MEUS PASSOS
experiências adquiridas como mãe de primeira viagem
segunda-feira, 1 de agosto de 2011
Os dias foram passando, não mudou muita coisa e eu me sentia triste. Engraçado, tinha sonhado tanto com esse momento e estava triste. Ninguém fala como é. Sua vida muda totalmente. Eu trabalhava fora, fazia tudo dentro de casa, saia a hora que queria e voltava a hora que queria, mesmo durante a gestação. Agora ficava em casa o tempo todo, não saia para nada, não podia fazer nada em casa, tinha que dormir quando o Miguel dormia e tinha que esperar as pessoas fazerem as coisas para mim (essa era a pior parte, depender dos outros). Ainda bem que na maioria das vezes os outros era a minha mãe, mas mesmo assim. Ter que esperar alguém para ir na rua comigo, me deixava ainda mais triste.
Até que um dia, chorei muuuuito na casa da minha cunhada, deixei todos preocupados, mas decidi que naquele dia meu resguardo chegava ao fim, se não ia parar o hospício. No dia seguinte acordei, dei um jeito na casa, lavei loça, fiz almoço, lavei as roupas do miguel, passei. No outro dia arrumei ele e fomos no posto tomar vacina sozinhos, depois fui comprar roupa para ele, pegamos o ônibus e voltamos para casa. Pronto estava alegre novamente e nunca mais chorei.
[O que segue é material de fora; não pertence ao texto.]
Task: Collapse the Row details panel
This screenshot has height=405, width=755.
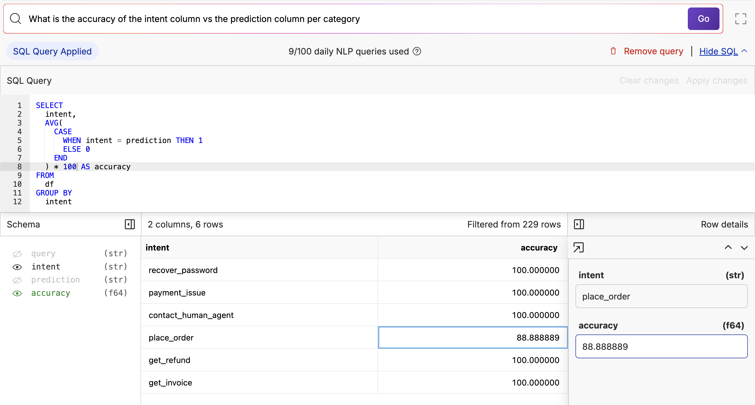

Meus pais e meu marido quase me mataram, minha sogra e minha vó falaram muito, mas entre minha mente e meu corpo, primeiro minha mente.
domingo, 31 de julho de 2011
Fomos para casa.
Ele chorava de fome, de sono. Sinceramente não sei de que.
Bom, eu só ouvia: - ele tá com fome. O leite é fraco. É melhor dar mamadeira.
Meus pais falavam que eu fui criada com mamadeira e não morri por causa disso. Isso me matava de raiva.
Sabia que meu leite não era fraco, mas só em pensar que meu anjinho tava com fome, meu coração ficava apertado.
As noites eram interminaveis, o miguel (esse é o nome dele) acordava de 2 em 2 horas para mamar e quando dava duas da manhã ele acordava e não dormia até dar 6 da manhã e voltava a acordar de 2 em 2 horas.
Eu e meu marido revesavamos, mas peito só eu tinha, então quando era a vez dele, ele pegava o miguel do carrinho, de dava, eu dava mamar e ele pegava de novo, colocava para arrotar e fazia ele dormir.
tinha noites que eu pedia a Deus paciência, calma e tudo mais que eu precisasse para suportar aquilo. Outras noites eu não suportava ele chorando e tinha vontade de sair correndo no meio da noite.
primeiros dias
Nossa foram crueis. Todo mundo diz que é uma maravilha. Eu quase surtei. Ele chorava de um lado e eu do outro.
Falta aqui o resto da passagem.